Items from a data source
--------------------------------------------------

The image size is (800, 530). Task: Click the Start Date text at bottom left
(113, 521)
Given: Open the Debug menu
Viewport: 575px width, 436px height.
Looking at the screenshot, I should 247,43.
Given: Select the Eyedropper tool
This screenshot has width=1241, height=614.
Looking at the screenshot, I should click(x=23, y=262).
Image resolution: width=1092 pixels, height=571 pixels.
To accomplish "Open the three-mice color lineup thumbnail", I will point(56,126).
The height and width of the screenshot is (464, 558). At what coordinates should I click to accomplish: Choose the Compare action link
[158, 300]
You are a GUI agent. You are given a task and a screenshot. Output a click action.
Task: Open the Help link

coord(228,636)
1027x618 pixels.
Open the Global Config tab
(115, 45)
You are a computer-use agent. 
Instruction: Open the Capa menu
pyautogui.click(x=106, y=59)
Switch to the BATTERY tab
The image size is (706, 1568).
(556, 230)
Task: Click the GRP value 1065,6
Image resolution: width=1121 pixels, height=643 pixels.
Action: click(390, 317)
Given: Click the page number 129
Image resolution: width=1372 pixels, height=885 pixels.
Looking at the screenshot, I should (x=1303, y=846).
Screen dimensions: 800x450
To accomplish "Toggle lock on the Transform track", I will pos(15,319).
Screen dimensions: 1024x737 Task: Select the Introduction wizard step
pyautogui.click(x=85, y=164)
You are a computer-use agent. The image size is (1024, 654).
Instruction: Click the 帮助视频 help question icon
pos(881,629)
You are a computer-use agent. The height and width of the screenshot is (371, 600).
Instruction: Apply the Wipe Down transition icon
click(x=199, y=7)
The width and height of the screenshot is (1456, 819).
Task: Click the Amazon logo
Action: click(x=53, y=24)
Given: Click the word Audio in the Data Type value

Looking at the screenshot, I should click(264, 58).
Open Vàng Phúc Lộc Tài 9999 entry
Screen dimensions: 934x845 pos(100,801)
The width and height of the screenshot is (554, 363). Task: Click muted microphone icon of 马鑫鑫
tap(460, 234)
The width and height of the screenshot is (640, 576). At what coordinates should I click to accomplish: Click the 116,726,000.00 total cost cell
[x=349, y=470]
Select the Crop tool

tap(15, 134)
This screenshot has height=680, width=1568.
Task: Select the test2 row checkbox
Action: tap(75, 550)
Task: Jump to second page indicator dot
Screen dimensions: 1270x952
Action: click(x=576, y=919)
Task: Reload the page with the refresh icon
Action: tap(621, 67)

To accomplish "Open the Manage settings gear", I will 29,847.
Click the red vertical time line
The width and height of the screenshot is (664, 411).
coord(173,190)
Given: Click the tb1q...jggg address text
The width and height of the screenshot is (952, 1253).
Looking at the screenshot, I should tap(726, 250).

--------------------------------------------------

*Activity:*
Could you restate the records above word for word?

*Answer to this exercise:*
The image size is (800, 530). Task: Click the Start Date text at bottom left
(113, 521)
Given: Open the Debug menu
Viewport: 575px width, 436px height.
Looking at the screenshot, I should 247,43.
Given: Select the Eyedropper tool
This screenshot has width=1241, height=614.
Looking at the screenshot, I should click(x=23, y=262).
Image resolution: width=1092 pixels, height=571 pixels.
To accomplish "Open the three-mice color lineup thumbnail", I will point(56,126).
The height and width of the screenshot is (464, 558). At what coordinates should I click to accomplish: Choose the Compare action link
[158, 300]
You are a GUI agent. You are given a task and a screenshot. Output a click action.
Task: Open the Help link

coord(228,636)
1027x618 pixels.
Open the Global Config tab
(115, 45)
You are a computer-use agent. 
Instruction: Open the Capa menu
pyautogui.click(x=106, y=59)
Switch to the BATTERY tab
The image size is (706, 1568).
(556, 230)
Task: Click the GRP value 1065,6
Image resolution: width=1121 pixels, height=643 pixels.
Action: click(390, 317)
Given: Click the page number 129
Image resolution: width=1372 pixels, height=885 pixels.
Looking at the screenshot, I should (x=1303, y=846).
Screen dimensions: 800x450
To accomplish "Toggle lock on the Transform track", I will pos(15,319).
Screen dimensions: 1024x737 Task: Select the Introduction wizard step
pyautogui.click(x=85, y=164)
You are a computer-use agent. The image size is (1024, 654).
Instruction: Click the 帮助视频 help question icon
pos(881,629)
You are a computer-use agent. The height and width of the screenshot is (371, 600).
Instruction: Apply the Wipe Down transition icon
click(x=199, y=7)
The width and height of the screenshot is (1456, 819).
Task: Click the Amazon logo
Action: click(x=53, y=24)
Given: Click the word Audio in the Data Type value

Looking at the screenshot, I should click(264, 58).
Open Vàng Phúc Lộc Tài 9999 entry
Screen dimensions: 934x845 pos(100,801)
The width and height of the screenshot is (554, 363). Task: Click muted microphone icon of 马鑫鑫
tap(460, 234)
The width and height of the screenshot is (640, 576). At what coordinates should I click to accomplish: Click the 116,726,000.00 total cost cell
[x=349, y=470]
Select the Crop tool

tap(15, 134)
This screenshot has height=680, width=1568.
Task: Select the test2 row checkbox
Action: tap(75, 550)
Task: Jump to second page indicator dot
Screen dimensions: 1270x952
Action: click(x=576, y=919)
Task: Reload the page with the refresh icon
Action: tap(621, 67)

To accomplish "Open the Manage settings gear", I will 29,847.
Click the red vertical time line
The width and height of the screenshot is (664, 411).
coord(173,190)
Given: Click the tb1q...jggg address text
The width and height of the screenshot is (952, 1253).
Looking at the screenshot, I should tap(726, 250).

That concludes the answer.